DECEMBER 12, 1960
BOSTON—Last year South Africa's Prime Minister Hendrik F. Verwoerd and Minister of External Affairs Eric H. Louw were with difficulty kept from denying the well-known writer, Alan Paton, a passport to come to this country. It is sad news to read that they have now accused him of giving "aid and comfort to South Africa's enemies in his speeches in the U.S." and have therefore lifted his passport.
In all his books and more recently in speeches, Paton has spoken for civilization and against theories of racial segregation. In South Africa the theory is known as apartheid. In this country a similar theory shows itself in certain of our states to a greater degree than in others, as we have recently seen in New Orleans and previously in Little Rock. All these are of a piece in the theory which would remove the democratic belief in the dignity of all human beings, a belief based on the spark of the divine within them.
No one of course would contend that every human being at any given point is developed to exactly the same point as every other human being. There are areas in the world where opportunity has been greater for some than for others. Elsewhere opportunity has been denied to large sections of people. But that all human beings have an underlying right to strive for freedom and equality was accepted many years ago by Christian people who based their democracy on Christian doctrine. The struggle will go on until there is real freedom for humanity everywhere in the world. Those who fight for it, like Alan Paton, meanwhile deserve our respect and admiration.
President de Gaulle's mission to Algeria is being watched by the whole world. We must admire his courage, for he is not received and welcomed in friendly fashion by certain elements in Algeria as he urges upon them the acceptance of his plan for Algeria's self-determination.
The French residents of Algeria will not like an independent "Algerian Republic," if this should be the result. The French people as a whole have accepted the transformation of their empire into a French community of independent states, and they will probably support this plan when its first test comes up on January 8. Certain groups in the population of Algeria will not be satisfied with an independent state tied in any way to France, but want to be completely soverign and independent.

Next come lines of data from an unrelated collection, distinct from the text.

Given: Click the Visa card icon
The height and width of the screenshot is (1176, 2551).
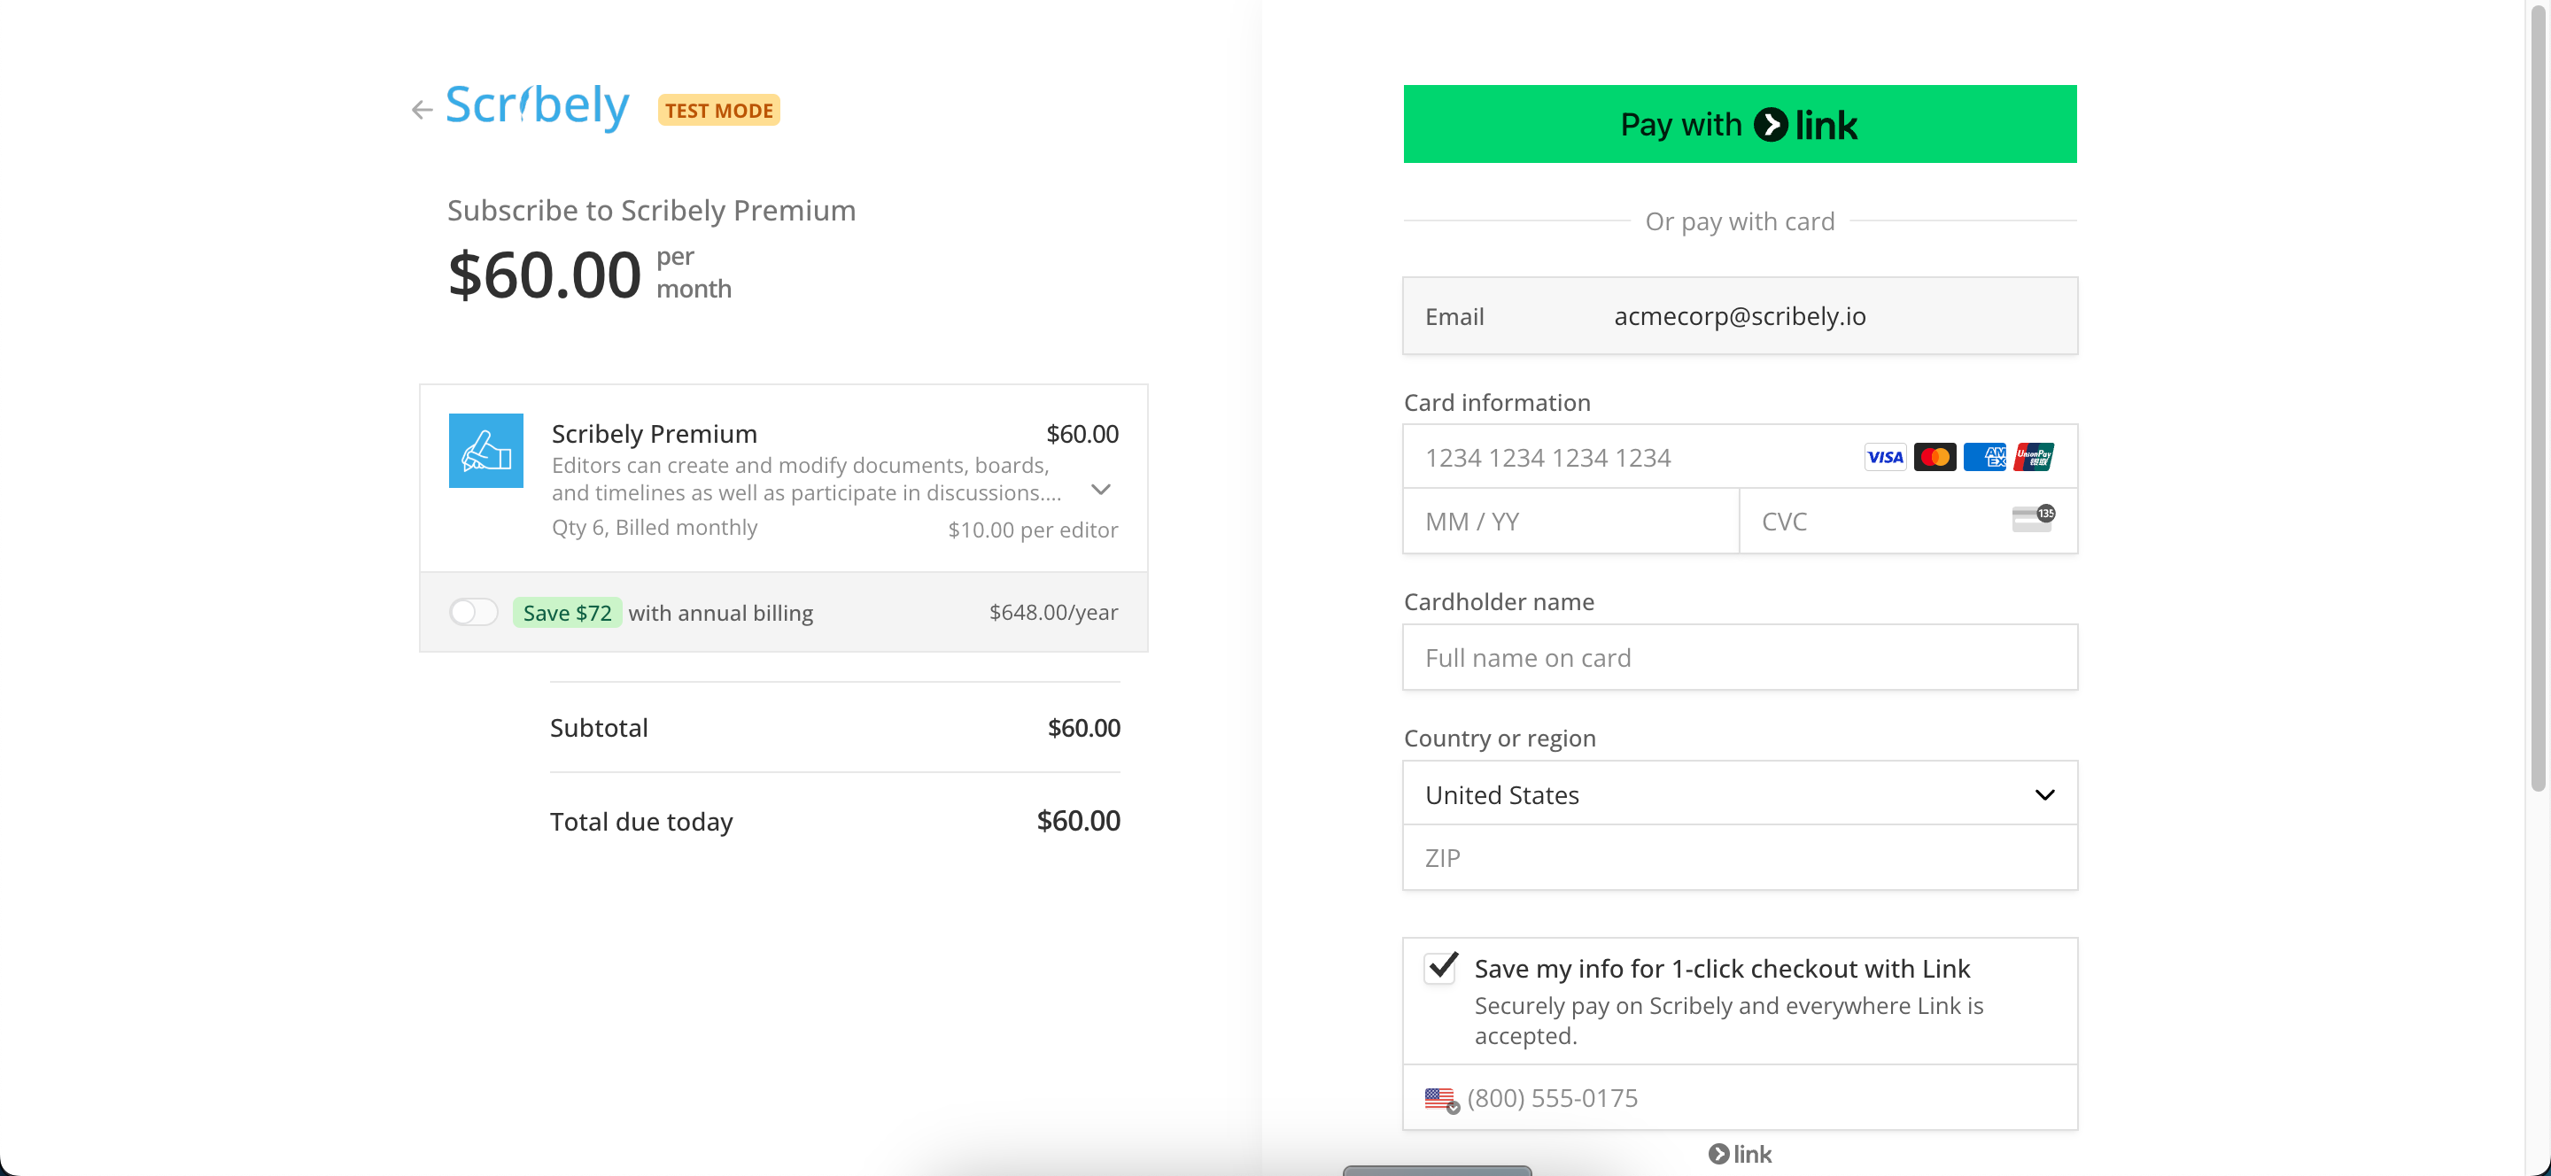Looking at the screenshot, I should tap(1884, 457).
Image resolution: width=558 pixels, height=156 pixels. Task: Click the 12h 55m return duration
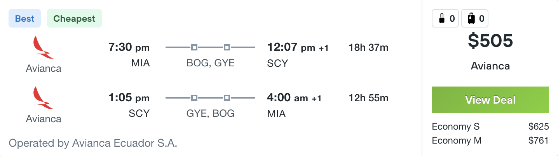[369, 98]
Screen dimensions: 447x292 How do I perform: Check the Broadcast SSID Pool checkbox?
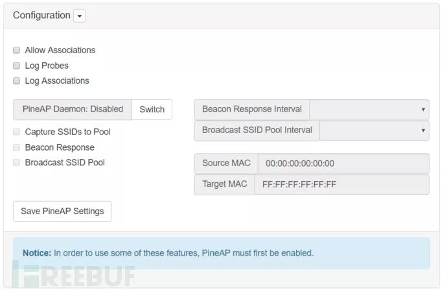pos(17,163)
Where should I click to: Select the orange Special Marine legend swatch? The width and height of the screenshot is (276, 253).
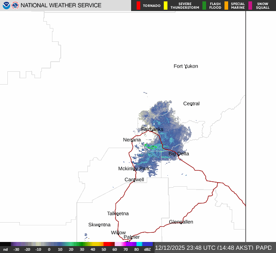click(x=226, y=6)
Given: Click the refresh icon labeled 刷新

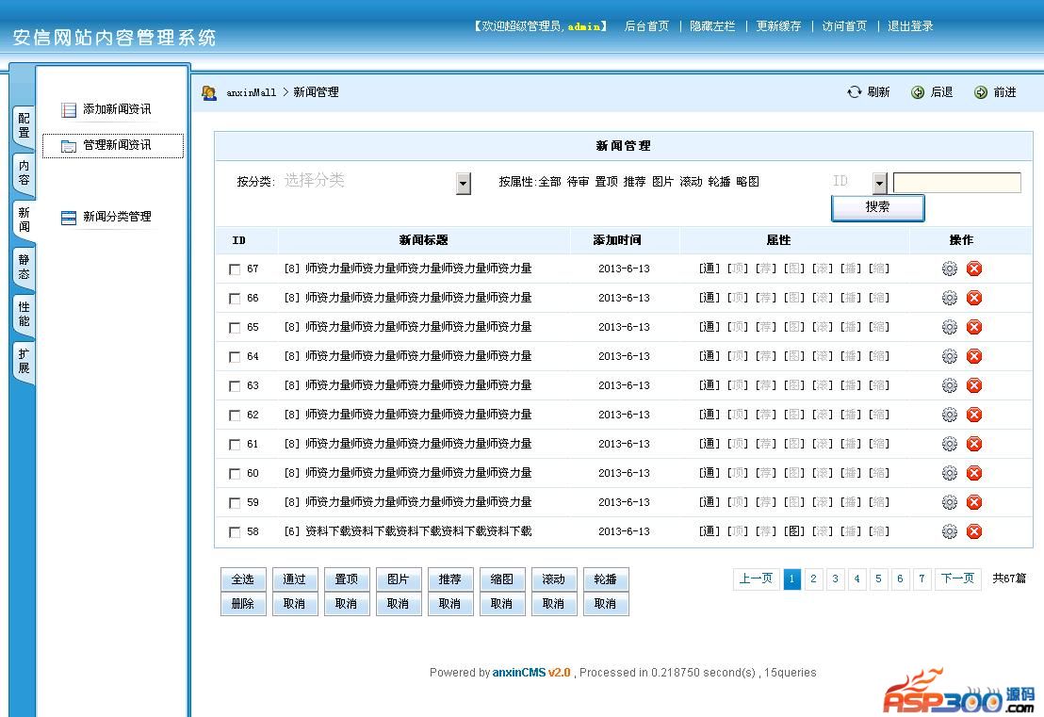Looking at the screenshot, I should [855, 92].
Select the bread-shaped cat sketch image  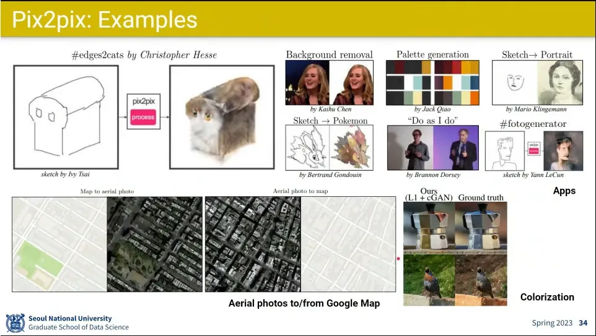[66, 117]
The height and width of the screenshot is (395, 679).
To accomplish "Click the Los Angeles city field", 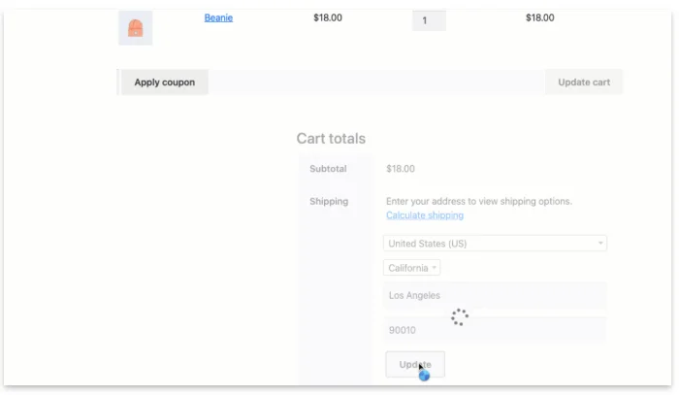I will point(495,295).
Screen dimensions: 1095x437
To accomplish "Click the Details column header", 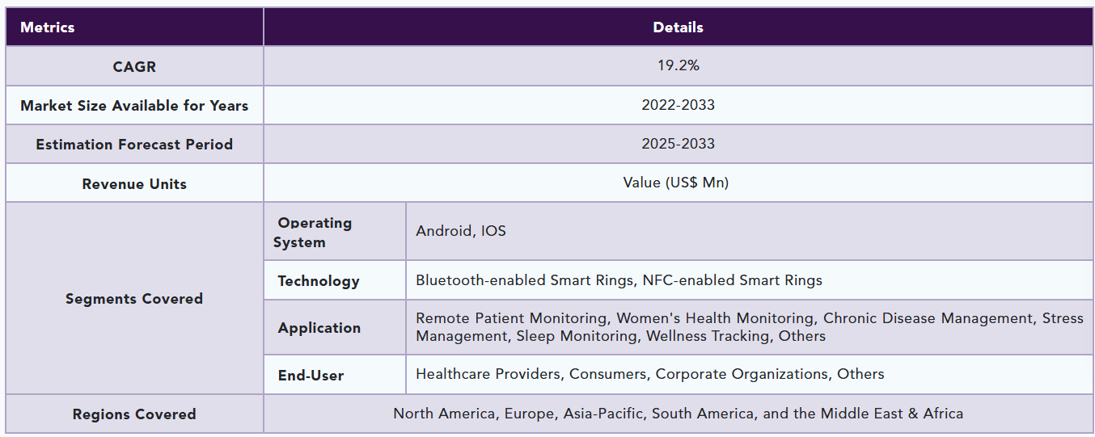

De Gaulle's visit to Algeria is an effort to win what he believes is the bulk of the Algerian people who stand between the two extremes. It is only his sense of mission as a "saviour" of France that would lead the President of the Republic at the present time to make this trip to try and win the majority to his plan for the future. He runs many risks, for he will be with many people who would not hesitate to try to kill him. One hopes that he will succeed. If the three African states in N. Africa could have self-rule and independence—but with a tie to France, particularly in the area of foreign affairs—it would certainly be an advantage to them and eventually, I think, help in bringing us a more peaceful world.
Our celebration of December 10 as Human Rights Day had, I think, a particular meaning for the U.S. in our general struggle for peace among our own citizens. The Universal Declaration of Human Rights, for the first time in a written document, contains a statement of the world's aspirations in this particular field, and when we in this country fall short of our democratic beliefs and ideals we also fall short of the hopes and beliefs set down in that declaration.
Human Rights Day should also remind us this year of the fact that we are honoring the 100th anniversary of the birthday of Jane Addams, a pioneer worker for human rights in the U.S. Miss Addams 29 years ago was awarded the Nobel Peace Prize, the first time it was won by an American woman. Honoring one of our own citizens whose entire life was dedicated to the rights of humanity should help us to be better citizens of the world in which we live, as well as in our own country.